● **Required work**
In the data below, copy out word for word every line from the one containing "This screenshot has width=1456, height=819. At" through the one containing "(x=1050, y=583)", and include both of those lines.

===============

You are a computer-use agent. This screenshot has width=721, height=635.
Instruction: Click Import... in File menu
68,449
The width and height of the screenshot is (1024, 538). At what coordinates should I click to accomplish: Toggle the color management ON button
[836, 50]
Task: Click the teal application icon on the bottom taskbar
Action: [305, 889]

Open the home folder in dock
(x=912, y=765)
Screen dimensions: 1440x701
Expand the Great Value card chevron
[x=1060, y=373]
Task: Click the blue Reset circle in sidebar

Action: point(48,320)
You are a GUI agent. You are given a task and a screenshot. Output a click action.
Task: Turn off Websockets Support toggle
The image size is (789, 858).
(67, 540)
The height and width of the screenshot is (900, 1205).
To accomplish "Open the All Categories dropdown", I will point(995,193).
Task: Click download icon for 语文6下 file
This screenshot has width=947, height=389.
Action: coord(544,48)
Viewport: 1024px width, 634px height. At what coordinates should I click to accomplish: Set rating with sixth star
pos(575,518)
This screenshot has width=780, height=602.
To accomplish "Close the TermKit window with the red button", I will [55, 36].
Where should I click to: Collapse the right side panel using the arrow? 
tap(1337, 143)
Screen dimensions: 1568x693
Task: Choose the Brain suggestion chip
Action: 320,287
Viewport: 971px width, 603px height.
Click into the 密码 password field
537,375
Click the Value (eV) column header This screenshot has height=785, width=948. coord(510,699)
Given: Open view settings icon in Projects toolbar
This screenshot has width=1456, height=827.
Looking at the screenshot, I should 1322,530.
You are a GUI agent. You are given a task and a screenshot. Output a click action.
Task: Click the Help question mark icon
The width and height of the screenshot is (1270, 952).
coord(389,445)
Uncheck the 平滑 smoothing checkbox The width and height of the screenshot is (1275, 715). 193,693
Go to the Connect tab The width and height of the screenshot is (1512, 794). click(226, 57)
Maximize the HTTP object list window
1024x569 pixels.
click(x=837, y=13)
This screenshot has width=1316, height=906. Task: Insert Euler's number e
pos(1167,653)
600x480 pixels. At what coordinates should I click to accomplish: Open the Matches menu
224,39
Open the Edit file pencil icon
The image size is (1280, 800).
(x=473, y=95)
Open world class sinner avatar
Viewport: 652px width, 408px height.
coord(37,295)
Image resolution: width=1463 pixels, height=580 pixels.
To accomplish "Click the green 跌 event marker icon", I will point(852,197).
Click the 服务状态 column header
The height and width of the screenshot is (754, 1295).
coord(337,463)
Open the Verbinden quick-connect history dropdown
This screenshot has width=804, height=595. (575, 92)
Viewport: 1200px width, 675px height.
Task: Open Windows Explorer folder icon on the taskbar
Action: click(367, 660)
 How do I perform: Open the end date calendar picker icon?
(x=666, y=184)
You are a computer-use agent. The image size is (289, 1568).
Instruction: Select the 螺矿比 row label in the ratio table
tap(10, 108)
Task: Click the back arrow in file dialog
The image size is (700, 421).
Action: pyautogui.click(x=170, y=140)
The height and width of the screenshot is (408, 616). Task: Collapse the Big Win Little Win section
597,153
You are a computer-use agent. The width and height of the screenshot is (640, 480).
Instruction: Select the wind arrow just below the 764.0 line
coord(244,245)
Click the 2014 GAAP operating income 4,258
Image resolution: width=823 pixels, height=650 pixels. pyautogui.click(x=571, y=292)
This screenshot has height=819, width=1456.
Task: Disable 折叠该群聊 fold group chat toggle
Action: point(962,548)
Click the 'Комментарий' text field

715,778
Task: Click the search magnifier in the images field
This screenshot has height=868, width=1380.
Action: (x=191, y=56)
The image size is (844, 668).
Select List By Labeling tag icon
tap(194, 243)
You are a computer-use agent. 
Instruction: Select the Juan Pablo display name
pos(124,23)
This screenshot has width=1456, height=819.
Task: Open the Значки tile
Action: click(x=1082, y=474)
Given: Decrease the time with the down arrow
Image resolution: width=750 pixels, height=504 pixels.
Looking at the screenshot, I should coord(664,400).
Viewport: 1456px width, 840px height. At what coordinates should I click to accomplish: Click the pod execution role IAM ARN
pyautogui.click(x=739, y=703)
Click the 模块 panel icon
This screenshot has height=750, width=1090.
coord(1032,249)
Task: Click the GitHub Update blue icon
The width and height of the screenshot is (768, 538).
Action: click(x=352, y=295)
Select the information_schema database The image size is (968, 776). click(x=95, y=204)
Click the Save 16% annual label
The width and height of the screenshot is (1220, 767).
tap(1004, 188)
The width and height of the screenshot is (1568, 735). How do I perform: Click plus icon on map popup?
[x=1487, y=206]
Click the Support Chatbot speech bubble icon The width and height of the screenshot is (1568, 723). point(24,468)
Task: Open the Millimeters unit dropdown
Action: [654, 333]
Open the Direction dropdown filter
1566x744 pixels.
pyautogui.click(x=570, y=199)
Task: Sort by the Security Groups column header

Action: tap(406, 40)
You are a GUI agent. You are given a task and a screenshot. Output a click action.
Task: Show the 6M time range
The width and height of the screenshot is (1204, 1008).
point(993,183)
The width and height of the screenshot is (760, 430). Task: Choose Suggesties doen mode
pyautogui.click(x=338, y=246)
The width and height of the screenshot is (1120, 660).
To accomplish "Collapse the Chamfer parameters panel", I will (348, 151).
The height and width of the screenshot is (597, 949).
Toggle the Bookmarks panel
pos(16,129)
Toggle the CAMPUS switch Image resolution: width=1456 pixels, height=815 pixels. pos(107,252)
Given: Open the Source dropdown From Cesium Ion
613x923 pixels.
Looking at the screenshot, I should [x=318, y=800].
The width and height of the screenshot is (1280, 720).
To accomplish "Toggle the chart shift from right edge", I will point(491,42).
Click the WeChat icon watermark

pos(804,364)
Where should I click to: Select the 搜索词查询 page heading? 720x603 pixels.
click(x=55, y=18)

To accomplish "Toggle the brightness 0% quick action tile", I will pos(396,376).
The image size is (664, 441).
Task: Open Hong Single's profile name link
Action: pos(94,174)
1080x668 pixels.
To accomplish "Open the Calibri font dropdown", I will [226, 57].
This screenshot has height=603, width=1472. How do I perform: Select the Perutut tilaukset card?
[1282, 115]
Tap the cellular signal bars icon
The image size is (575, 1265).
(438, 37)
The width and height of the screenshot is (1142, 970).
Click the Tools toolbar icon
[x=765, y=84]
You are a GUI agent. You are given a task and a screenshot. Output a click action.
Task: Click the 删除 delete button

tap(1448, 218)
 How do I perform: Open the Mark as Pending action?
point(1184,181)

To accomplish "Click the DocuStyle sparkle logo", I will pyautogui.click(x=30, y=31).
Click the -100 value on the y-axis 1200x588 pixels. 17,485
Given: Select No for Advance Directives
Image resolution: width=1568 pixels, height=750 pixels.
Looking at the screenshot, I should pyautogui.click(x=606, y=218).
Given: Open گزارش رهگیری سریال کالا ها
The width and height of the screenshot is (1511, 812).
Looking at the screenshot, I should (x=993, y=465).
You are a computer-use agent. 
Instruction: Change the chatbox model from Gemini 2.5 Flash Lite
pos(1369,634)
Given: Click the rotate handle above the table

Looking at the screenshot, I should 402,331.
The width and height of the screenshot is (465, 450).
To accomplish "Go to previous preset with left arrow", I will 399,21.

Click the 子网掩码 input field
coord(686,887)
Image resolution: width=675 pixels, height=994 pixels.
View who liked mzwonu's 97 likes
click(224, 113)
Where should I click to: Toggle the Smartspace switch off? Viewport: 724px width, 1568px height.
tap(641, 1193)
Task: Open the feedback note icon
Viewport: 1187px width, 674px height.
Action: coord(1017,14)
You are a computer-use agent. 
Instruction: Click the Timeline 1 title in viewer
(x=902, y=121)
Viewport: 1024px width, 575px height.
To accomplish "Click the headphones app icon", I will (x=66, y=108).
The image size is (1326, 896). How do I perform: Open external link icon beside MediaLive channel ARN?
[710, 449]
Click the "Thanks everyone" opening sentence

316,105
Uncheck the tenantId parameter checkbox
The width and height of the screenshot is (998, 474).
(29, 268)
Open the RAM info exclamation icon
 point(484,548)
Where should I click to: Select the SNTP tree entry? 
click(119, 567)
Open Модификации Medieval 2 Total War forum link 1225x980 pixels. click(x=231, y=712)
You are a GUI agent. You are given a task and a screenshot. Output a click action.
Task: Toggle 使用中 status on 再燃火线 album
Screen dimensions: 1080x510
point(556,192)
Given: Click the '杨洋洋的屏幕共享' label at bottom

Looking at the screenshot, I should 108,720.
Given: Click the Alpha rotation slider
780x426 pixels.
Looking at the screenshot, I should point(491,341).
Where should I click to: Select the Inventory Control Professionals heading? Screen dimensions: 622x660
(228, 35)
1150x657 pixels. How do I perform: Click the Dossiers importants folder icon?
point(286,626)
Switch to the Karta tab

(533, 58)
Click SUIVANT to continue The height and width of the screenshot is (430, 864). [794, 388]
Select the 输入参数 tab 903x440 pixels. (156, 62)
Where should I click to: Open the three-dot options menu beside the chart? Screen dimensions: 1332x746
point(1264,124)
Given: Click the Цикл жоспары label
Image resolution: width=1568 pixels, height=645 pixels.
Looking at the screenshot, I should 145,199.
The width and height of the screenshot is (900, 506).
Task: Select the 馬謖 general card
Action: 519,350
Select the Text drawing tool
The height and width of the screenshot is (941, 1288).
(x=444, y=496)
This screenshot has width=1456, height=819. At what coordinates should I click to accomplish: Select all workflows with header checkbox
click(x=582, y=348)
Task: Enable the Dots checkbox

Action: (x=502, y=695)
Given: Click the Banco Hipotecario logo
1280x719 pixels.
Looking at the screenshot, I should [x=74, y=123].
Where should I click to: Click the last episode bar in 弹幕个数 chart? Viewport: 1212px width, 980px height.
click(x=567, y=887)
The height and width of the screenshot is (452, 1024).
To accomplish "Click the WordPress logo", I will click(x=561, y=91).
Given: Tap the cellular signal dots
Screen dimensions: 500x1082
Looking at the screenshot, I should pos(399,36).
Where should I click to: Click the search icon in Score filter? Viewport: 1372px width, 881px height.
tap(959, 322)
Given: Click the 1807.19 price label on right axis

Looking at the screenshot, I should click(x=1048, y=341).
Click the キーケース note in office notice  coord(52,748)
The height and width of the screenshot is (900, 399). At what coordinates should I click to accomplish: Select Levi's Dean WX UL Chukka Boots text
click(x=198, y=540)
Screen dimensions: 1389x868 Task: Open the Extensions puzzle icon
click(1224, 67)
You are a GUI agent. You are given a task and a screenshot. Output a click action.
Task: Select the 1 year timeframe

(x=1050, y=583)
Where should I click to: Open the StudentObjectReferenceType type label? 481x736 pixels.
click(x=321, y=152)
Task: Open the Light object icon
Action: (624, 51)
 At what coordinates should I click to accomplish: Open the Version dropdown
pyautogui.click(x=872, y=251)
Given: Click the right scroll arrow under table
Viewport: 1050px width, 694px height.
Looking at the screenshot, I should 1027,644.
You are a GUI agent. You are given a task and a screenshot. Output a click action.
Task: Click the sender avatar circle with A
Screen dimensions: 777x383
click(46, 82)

===============

● **Written answer**
This screenshot has width=1456, height=819. At what coordinates should I click to accomplish: Select all workflows with header checkbox
click(x=582, y=348)
Task: Enable the Dots checkbox

Action: (x=502, y=695)
Given: Click the Banco Hipotecario logo
1280x719 pixels.
Looking at the screenshot, I should [x=74, y=123].
Where should I click to: Click the last episode bar in 弹幕个数 chart? Viewport: 1212px width, 980px height.
click(x=567, y=887)
The height and width of the screenshot is (452, 1024).
To accomplish "Click the WordPress logo", I will click(x=561, y=91).
Given: Tap the cellular signal dots
Screen dimensions: 500x1082
Looking at the screenshot, I should pos(399,36).
Where should I click to: Click the search icon in Score filter? Viewport: 1372px width, 881px height.
tap(959, 322)
Given: Click the 1807.19 price label on right axis

Looking at the screenshot, I should click(x=1048, y=341).
Click the キーケース note in office notice  coord(52,748)
The height and width of the screenshot is (900, 399). At what coordinates should I click to accomplish: Select Levi's Dean WX UL Chukka Boots text
click(x=198, y=540)
Screen dimensions: 1389x868 Task: Open the Extensions puzzle icon
click(1224, 67)
You are a GUI agent. You are given a task and a screenshot. Output a click action.
Task: Select the 1 year timeframe

(x=1050, y=583)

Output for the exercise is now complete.